• About this task: Reproduce everything from "(2) Nothing in" down to "an employers services." in the text on conscientious objection to abortion.

• Provided text:
In the Czech Republic since 2011, doctors and medical personnel can choose not to provide abortion care or prescribe any contraceptive (called Výhrada svědomí). However, if a doctor refuses to provide abortion care they have to refer the patient to another doctor who can.

====Hungary====

In 2013, the Committee on the Elimination of Discrimination against Women of the United Nations expressed concern about "the increasing resort to conscientious objection by health professionals in the absence of an adequate regulatory framework."

====Ireland====

Under section 22 of the Health (Regulation of Termination of Pregnancy) Act 2018, medical practitioners, nurses and midwives have the right not to participate in abortions, except when there is a risk to life or health of the pregnant woman in emergency. They also have to make arrangements to enable the woman to get an abortion.

====Italy====

The law gives the option for health professionals to claim the right to refuse to perform abortion. If the health personnel demands to be conscientious objector, they have to declare it in advance (Art.9). However, conscientious objection may not be invoked by health professionals if the personal intervention is essential in order to save the life of a woman in imminent danger.

Italy keeps a record of the objecting doctors. According to data from the Ministry of Health, between 1997 and 2016 there was a 12.9% increase in the number of gynecologists who refuse to perform abortions on moral grounds, from 62.8% to 70.9%, the highest percentage ever recorded. As of 2016 the percentage is higher than the national average in Southern Italy (83.5%) and Sicily and Sardinia (77.7%), and lower in Central (70.1%) and Northern Italy (63.9%). The percentage is growing in all the macroregions except the North. As a result, voluntary abortion is performed only in 60% of the hospitals of the country. Also, non-objecting doctors suffer discrimination, and -in some provinces- needs to perform record-numbers of abortions, up to 15.8 per week in the province of Taranto (Apulia) or 12.2 in the province of Catania (Sicily).

A resolution by the Council of Europe has found several violations of the European Social Charter in the situation:
- right to protection of health (art. 11) of women seeking abortion;
- right to work (art. 1) and to dignity at work (art. 26) of non-objecting medical practitioners, because of different treatment and moral harassment.

====Poland====

The Constitutional Tribunal "abolished a requirement that medical professionals who refuse to provide health services refer patients to an alternate medical provider".

====Portugal====

Abortion was legalised in Portugal in 2007. The law allows conscientious objection and many doctors refuse to perform abortion, making it difficult for women to access it.

====United Kingdom====

In England and Wales and Scotland, medical staff has the right to refuse to participate in abortion because of conscientious objection. Section 4 of the Abortion Act 1967 (which does not extend in Northern Ireland, where abortion is prohibited under most circumstances) states:

(1) Subject to subsection (2) of this section, no person shall be under any duty, whether by contract or by any statutory or other legal requirement, to participate in any treatment authorised by this Act to which he has a conscientious objection:

Provided that in any legal proceedings the burden of proof of conscientious objection shall rest on the person claiming to rely on it.

(2) Nothing in subsection (1) of this section shall affect any duty to participate in treatment which is necessary to save the life or to prevent grave permanent injury to the physical or mental health of a pregnant woman.

(3) In any proceedings before a court in Scotland, a statement on oath by any person to the effect that he has a conscientious objection to participating in any treatment authorised by this Act shall be sufficient evidence for the purpose of discharging the burden of proof imposed upon him by subsection (1) of this section.

===Oceania ===
====New Zealand====

In New Zealand, Conscientious Objection in Abortion is supported by legislation and employment was protected against discrimination, however, in 2020, this protection was partially removed where it causes unreasonable disruption to an employers services.

• Stored data:
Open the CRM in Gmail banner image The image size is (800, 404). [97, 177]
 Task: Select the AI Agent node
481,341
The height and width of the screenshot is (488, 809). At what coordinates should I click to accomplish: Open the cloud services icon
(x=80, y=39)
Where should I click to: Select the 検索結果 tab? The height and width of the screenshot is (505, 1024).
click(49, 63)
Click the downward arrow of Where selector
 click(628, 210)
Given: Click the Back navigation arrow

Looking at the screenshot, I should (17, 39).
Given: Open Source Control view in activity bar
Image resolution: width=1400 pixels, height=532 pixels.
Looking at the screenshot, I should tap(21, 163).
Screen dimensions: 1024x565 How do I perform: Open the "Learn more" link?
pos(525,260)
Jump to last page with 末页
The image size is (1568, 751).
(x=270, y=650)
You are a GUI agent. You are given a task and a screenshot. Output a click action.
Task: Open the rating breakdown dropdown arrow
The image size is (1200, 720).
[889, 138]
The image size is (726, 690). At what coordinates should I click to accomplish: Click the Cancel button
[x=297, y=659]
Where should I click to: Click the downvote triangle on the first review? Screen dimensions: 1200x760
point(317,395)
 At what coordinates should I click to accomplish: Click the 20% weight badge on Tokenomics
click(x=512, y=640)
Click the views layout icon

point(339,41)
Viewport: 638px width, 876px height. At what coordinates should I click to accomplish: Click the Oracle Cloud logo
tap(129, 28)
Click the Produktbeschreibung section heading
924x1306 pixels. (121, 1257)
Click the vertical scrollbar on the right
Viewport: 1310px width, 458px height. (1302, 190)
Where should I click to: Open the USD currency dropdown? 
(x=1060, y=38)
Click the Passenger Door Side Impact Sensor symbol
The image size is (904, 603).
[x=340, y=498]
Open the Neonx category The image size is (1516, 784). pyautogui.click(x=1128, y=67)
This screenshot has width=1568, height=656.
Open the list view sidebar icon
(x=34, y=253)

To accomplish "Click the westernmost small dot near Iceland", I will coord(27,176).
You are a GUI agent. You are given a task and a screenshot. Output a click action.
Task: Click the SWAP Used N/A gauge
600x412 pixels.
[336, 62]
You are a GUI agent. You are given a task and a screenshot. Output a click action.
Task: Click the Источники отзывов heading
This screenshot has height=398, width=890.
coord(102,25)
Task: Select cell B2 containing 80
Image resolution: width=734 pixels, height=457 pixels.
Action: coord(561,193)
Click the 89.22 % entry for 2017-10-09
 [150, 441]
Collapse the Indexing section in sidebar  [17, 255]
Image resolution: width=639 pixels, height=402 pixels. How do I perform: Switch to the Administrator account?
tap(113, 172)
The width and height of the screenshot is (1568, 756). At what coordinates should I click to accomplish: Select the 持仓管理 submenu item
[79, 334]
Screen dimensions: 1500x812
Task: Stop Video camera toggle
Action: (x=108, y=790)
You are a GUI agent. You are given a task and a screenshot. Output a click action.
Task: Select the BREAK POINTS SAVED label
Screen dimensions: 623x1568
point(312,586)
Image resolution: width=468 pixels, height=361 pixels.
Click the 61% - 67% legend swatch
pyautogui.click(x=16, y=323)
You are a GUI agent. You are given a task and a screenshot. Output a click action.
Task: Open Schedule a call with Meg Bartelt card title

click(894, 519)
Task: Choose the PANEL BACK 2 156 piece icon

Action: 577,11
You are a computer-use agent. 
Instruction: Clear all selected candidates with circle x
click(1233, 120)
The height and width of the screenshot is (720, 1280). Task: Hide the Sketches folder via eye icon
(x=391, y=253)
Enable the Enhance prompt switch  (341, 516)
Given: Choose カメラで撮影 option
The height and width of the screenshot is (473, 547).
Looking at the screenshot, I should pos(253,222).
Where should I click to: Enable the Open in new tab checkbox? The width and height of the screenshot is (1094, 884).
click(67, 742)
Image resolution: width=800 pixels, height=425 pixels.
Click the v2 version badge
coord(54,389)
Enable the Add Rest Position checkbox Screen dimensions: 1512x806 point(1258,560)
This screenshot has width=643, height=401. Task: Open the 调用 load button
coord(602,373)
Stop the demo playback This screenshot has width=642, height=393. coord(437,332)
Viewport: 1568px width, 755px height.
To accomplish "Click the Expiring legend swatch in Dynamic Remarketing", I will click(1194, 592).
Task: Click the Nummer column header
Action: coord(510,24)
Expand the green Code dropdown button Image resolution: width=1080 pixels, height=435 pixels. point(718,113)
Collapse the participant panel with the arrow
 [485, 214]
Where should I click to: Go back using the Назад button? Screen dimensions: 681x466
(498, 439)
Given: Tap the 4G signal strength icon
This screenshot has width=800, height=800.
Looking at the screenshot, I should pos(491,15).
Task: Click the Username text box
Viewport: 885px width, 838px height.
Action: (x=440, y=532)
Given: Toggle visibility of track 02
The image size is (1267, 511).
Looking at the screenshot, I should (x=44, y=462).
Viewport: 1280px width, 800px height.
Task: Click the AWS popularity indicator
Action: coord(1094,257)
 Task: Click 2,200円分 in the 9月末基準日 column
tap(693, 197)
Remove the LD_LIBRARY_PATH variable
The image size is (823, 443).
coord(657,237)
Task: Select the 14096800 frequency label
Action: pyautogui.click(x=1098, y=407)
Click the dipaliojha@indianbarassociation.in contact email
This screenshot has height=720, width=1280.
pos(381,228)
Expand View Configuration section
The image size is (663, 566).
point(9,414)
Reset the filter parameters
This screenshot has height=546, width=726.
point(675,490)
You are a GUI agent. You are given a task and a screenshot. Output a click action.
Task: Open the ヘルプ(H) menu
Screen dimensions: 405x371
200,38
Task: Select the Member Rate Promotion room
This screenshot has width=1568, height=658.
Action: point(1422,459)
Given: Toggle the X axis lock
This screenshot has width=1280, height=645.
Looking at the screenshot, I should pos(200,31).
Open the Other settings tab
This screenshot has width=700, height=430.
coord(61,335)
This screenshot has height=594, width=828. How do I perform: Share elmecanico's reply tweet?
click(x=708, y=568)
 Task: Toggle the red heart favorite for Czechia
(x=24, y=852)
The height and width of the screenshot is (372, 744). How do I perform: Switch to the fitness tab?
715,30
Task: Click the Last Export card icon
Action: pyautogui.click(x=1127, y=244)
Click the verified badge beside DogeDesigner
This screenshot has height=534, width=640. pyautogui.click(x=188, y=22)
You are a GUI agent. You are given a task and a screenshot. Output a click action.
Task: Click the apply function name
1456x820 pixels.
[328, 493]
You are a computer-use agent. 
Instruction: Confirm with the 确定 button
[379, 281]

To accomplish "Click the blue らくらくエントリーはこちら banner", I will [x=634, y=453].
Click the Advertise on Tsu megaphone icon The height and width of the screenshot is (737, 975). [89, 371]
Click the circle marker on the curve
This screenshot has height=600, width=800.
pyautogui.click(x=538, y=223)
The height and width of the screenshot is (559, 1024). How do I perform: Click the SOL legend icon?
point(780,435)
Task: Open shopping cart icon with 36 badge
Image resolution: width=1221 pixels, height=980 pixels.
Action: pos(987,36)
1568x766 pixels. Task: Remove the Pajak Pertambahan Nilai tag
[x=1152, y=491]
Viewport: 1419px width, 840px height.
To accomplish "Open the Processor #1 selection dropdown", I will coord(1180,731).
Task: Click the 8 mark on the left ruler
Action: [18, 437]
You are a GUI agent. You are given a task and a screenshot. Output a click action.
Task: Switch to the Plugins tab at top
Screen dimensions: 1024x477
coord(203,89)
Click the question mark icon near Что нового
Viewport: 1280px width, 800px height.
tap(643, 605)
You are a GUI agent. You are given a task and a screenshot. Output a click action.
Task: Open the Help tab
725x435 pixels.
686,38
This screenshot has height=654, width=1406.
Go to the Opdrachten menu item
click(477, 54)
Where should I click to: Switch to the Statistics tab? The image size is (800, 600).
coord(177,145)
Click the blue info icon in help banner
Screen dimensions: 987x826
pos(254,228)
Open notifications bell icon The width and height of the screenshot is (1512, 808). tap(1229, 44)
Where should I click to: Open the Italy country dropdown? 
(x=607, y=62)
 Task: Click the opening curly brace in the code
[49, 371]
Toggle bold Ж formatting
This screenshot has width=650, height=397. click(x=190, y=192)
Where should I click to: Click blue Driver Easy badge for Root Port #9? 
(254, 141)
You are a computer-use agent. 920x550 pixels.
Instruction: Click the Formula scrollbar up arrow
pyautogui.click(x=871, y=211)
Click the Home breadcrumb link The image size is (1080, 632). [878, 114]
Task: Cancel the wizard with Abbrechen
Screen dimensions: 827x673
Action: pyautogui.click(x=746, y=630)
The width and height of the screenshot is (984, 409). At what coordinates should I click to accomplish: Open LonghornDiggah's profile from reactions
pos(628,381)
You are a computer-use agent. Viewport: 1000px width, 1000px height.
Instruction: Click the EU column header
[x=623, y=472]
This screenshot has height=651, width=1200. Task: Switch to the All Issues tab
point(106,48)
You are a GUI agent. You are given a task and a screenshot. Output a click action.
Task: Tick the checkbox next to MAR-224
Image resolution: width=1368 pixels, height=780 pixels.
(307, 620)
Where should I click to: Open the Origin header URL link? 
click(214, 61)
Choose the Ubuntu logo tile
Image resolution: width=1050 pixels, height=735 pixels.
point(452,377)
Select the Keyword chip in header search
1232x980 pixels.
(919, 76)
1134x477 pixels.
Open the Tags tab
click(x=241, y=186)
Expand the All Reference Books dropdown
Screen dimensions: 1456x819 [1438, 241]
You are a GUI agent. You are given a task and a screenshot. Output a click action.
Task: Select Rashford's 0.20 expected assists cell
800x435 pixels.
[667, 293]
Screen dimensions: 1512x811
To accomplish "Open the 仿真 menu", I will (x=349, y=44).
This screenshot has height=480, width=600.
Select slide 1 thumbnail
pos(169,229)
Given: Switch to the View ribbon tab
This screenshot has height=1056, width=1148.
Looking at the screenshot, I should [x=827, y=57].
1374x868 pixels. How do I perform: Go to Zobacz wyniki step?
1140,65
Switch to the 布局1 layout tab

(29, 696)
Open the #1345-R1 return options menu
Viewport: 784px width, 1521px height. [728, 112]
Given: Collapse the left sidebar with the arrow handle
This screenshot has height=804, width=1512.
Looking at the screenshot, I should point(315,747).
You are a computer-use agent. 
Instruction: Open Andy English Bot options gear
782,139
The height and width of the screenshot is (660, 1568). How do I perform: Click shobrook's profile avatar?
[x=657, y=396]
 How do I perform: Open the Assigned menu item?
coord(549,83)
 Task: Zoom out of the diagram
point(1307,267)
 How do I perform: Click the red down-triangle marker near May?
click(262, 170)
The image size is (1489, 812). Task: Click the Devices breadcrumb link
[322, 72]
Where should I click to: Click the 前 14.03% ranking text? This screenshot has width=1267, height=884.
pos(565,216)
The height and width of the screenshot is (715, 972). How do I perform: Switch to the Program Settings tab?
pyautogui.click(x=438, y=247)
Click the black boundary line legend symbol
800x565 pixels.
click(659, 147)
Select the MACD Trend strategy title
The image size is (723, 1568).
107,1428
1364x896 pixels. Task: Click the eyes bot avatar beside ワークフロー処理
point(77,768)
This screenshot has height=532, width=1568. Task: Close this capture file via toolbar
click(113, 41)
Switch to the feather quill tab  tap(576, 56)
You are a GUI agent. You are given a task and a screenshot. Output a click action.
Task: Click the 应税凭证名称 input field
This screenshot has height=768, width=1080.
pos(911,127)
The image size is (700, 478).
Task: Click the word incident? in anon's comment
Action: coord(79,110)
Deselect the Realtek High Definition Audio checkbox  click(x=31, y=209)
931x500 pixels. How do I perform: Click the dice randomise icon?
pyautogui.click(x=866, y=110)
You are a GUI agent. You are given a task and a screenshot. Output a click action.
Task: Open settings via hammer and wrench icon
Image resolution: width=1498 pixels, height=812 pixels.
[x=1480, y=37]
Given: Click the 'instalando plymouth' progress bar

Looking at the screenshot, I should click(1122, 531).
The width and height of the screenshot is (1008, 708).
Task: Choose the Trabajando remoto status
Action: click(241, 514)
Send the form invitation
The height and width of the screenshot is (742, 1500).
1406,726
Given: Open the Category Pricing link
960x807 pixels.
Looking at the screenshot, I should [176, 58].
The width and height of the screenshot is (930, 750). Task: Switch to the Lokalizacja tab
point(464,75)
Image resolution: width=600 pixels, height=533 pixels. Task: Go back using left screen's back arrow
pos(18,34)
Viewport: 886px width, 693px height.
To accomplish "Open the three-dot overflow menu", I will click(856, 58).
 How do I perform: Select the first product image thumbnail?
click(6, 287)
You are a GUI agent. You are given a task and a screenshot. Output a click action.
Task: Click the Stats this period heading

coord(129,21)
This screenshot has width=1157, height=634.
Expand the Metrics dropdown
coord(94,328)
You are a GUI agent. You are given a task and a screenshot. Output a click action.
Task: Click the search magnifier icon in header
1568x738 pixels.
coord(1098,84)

• Written reply:
(2) Nothing in subsection (1) of this section shall affect any duty to participate in treatment which is necessary to save the life or to prevent grave permanent injury to the physical or mental health of a pregnant woman.

(3) In any proceedings before a court in Scotland, a statement on oath by any person to the effect that he has a conscientious objection to participating in any treatment authorised by this Act shall be sufficient evidence for the purpose of discharging the burden of proof imposed upon him by subsection (1) of this section.

===Oceania ===
====New Zealand====

In New Zealand, Conscientious Objection in Abortion is supported by legislation and employment was protected against discrimination, however, in 2020, this protection was partially removed where it causes unreasonable disruption to an employers services.